● ACTIVITY
Look through the data below and return each line where "computer" appears.
RECORDS: Begin
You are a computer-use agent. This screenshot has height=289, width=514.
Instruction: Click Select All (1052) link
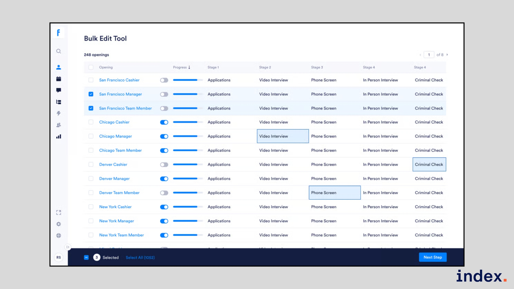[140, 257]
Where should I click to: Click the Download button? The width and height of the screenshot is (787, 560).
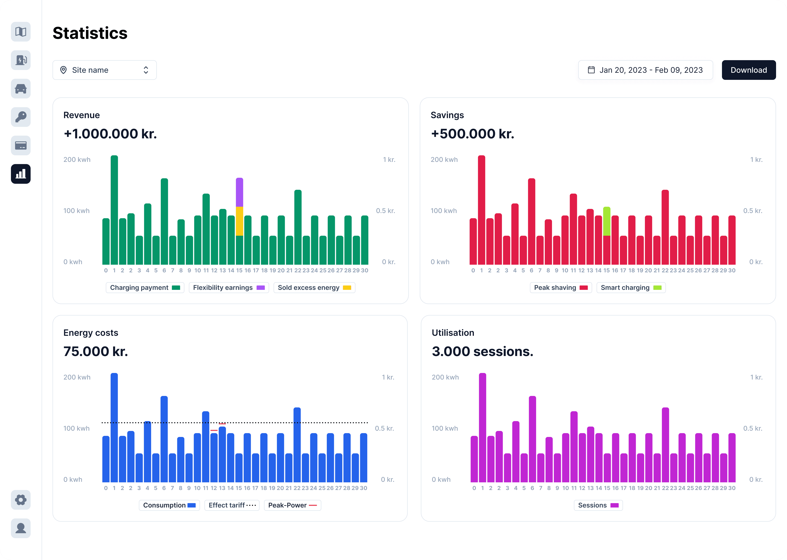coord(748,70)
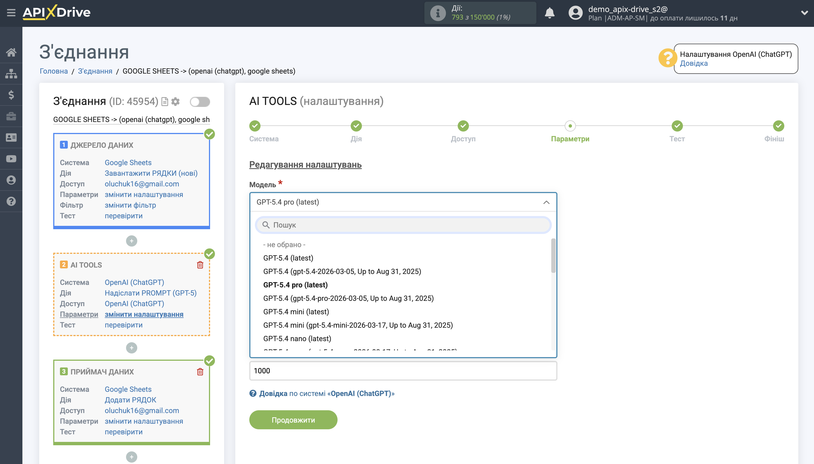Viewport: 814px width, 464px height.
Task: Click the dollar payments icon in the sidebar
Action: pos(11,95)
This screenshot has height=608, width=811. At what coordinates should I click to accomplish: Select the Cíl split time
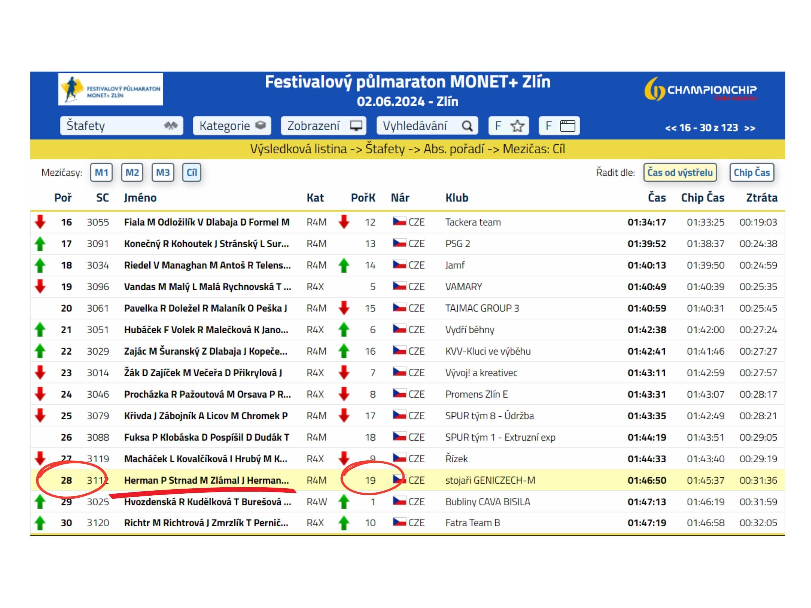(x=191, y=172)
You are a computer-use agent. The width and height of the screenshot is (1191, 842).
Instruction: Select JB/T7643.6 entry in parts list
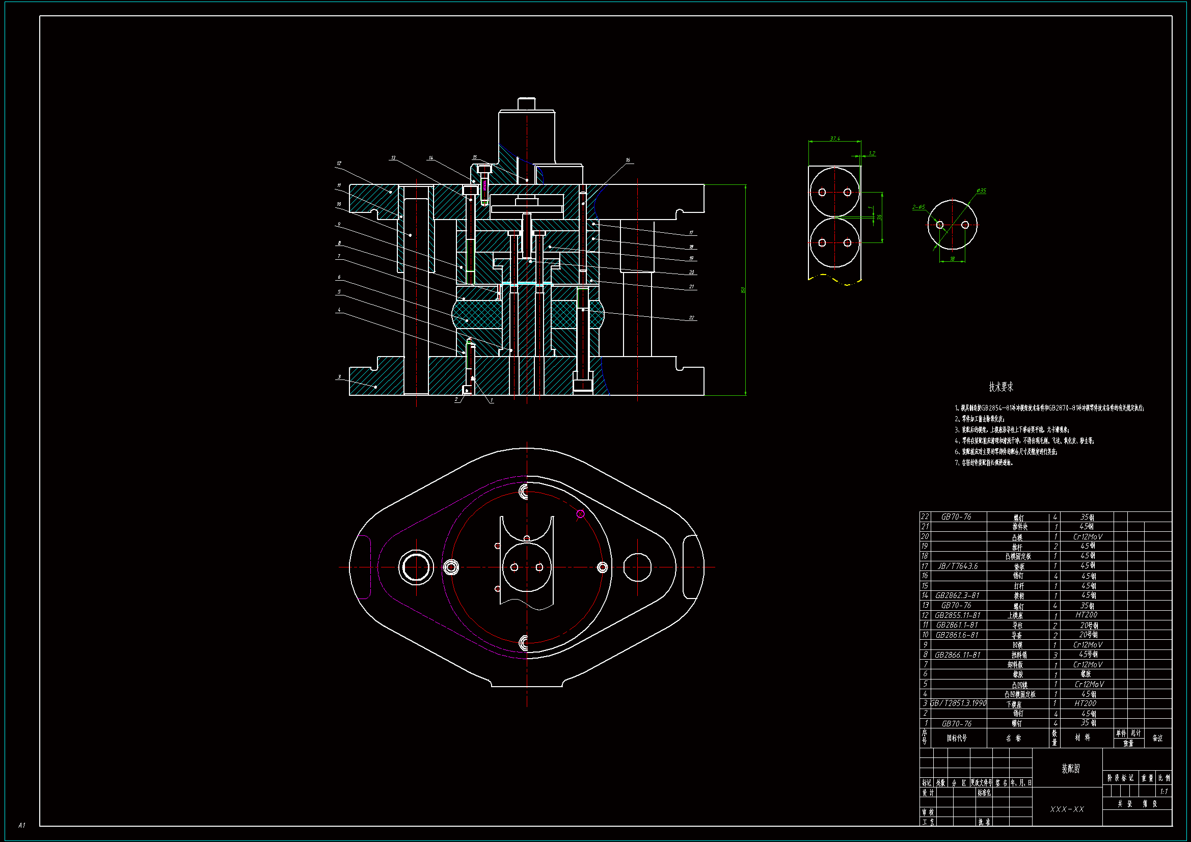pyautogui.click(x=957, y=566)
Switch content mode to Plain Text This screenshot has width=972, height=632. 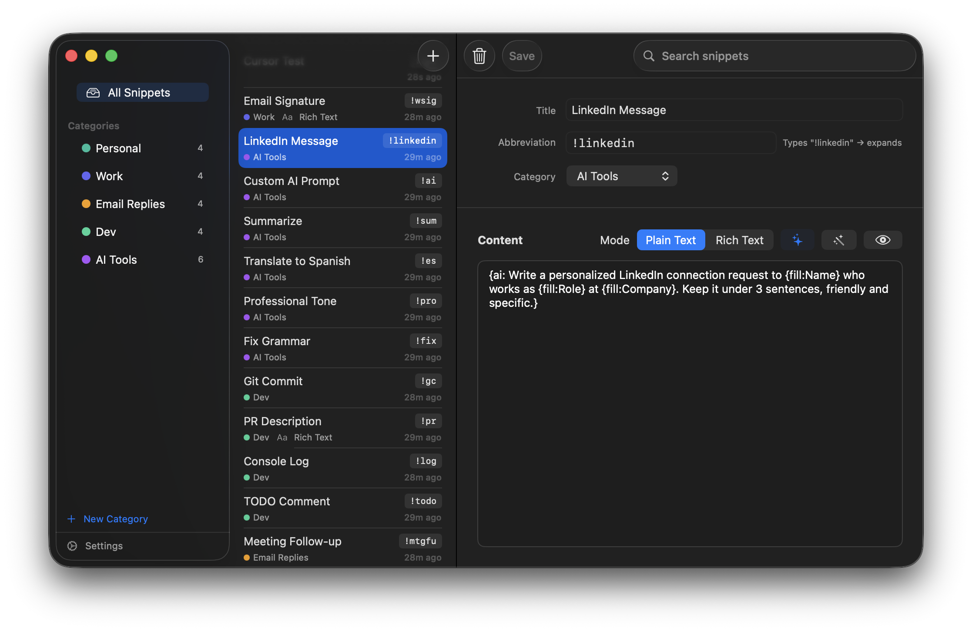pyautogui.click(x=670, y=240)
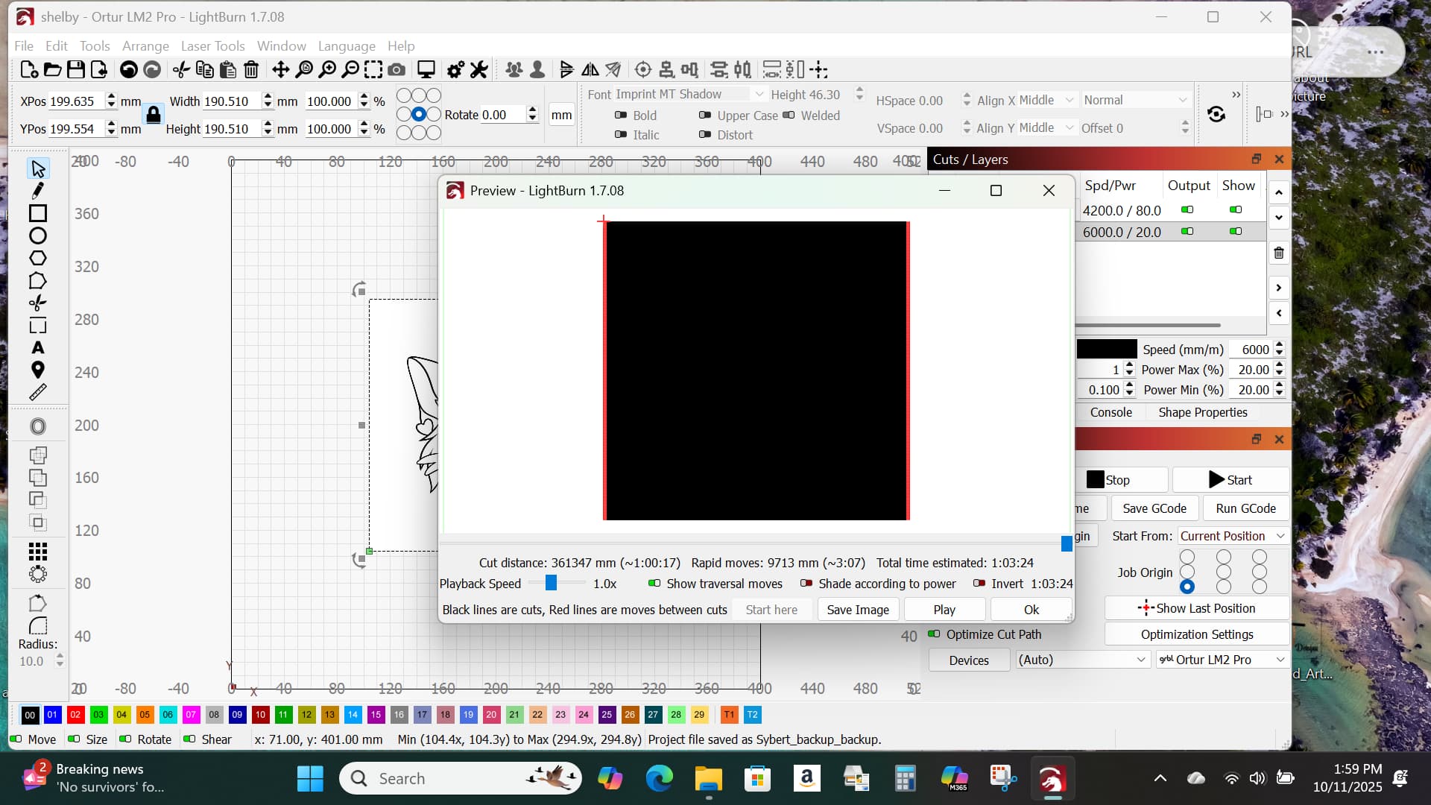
RECORDS: End
RECORDS: Begin
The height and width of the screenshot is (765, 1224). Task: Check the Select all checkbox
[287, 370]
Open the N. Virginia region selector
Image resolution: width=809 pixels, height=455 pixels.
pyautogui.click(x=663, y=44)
RECORDS: End
● OUTPUT FOR THIS EXERCISE
You are a computer-use agent. This screenshot has height=289, width=514.
You are a computer-use agent. The width and height of the screenshot is (1191, 842).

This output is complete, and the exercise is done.